O Ministério Público do Estado da Bahia (MPBA), por meio do Grupo de Atuação Especial de Combate às Organizações Criminosas (Gaeco), deflagrou na manhã deste sábado (1º) a Operação Perjúrio, que investiga um suposto esquema de fraudes processuais envolvendo advogados. A ação cumpriu seis mandados de busca e apreensão em endereços residenciais e comerciais nas cidades de Salvador e Feira de Santana.
De acordo com o MPBA, quatro advogados são investigados por integrar um grupo suspeito de utilizar documentos falsificados para instruir centenas de ações judiciais, principalmente contra instituições financeiras. Entre os documentos supostamente fraudados estão comprovantes de residência, procurações adulteradas e outros registros apresentados em processos judiciais.
As investigações apontam que o esquema movimentou aproximadamente R$ 723 milhões entre os anos de 2019 e 2025, por meio de operações financeiras consideradas atípicas. Segundo o Ministério Público, a organização contava com uma estrutura articulada envolvendo profissionais da advocacia e empresas dos setores de consultoria, cobrança, recuperação de crédito e manutenção de eletrônicos.

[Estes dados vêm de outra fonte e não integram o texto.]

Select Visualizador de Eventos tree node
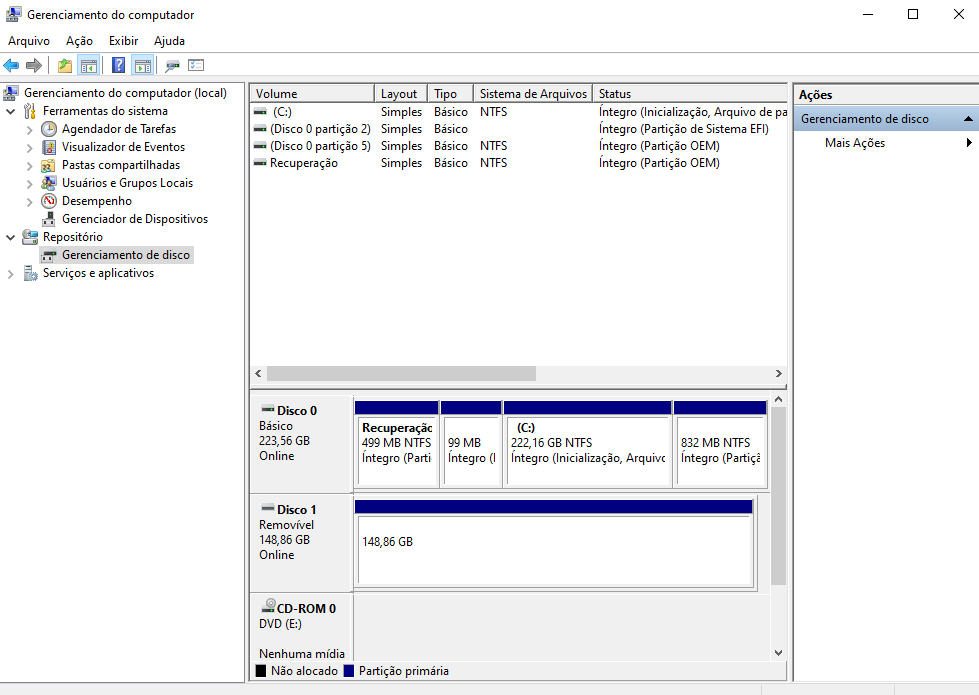979x695 pixels. pos(123,147)
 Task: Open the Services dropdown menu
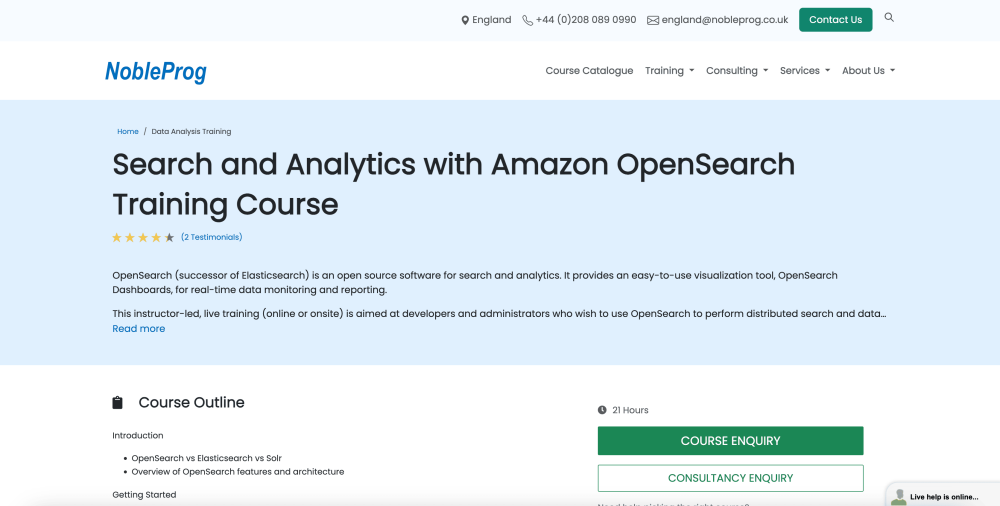pyautogui.click(x=804, y=71)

Ainda conforme as apurações, o grupo utilizava boletos emitidos por terceiros, dados clonados e outros documentos irregulares em processos distribuídos em diversas comarcas da Bahia. O objetivo seria obter vantagens financeiras de forma ilícita, além de empregar mecanismos para ocultar a origem e o destino dos recursos.

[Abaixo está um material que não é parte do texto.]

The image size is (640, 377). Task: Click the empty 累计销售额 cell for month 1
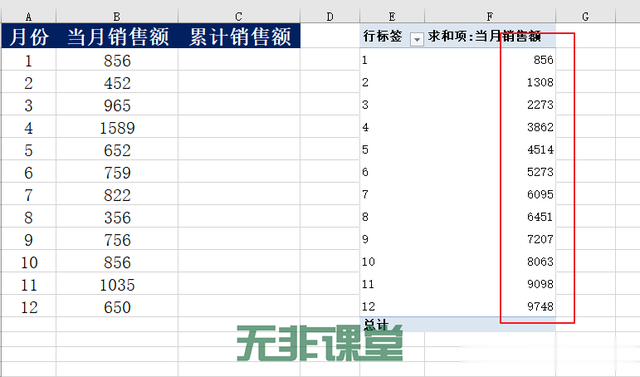pyautogui.click(x=239, y=60)
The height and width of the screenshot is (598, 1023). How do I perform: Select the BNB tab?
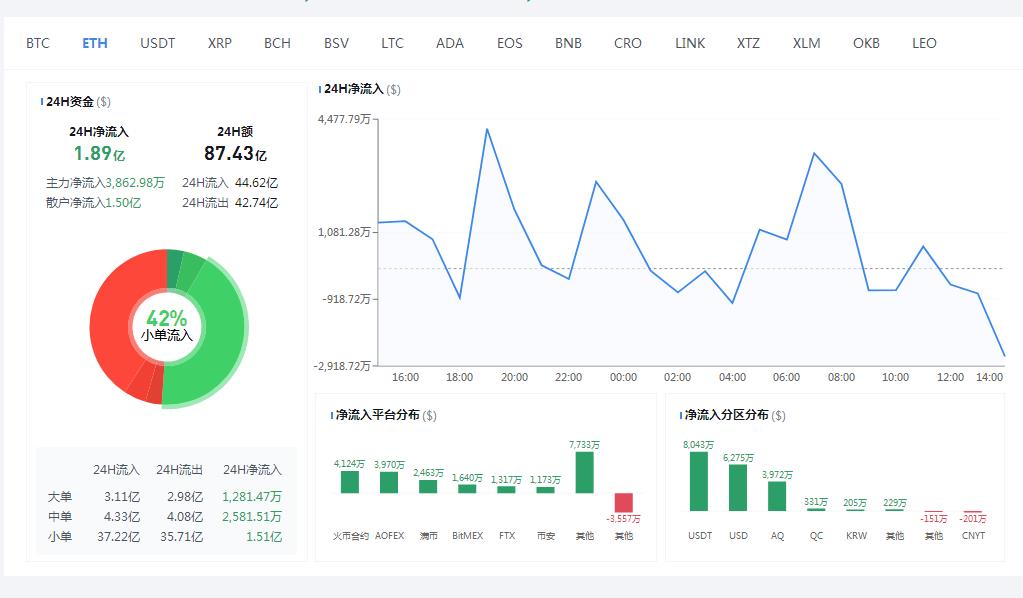pyautogui.click(x=568, y=43)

Todo o material apreendido durante o cumprimento dos mandados será submetido à perícia do Ministério Público, que busca aprofundar as investigações, identificar a participação de cada envolvido e reunir novas provas.
Os investigados poderão responder pelos crimes de estelionato, associação criminosa, falsificação de documentos e lavagem de dinheiro. As investigações continuam.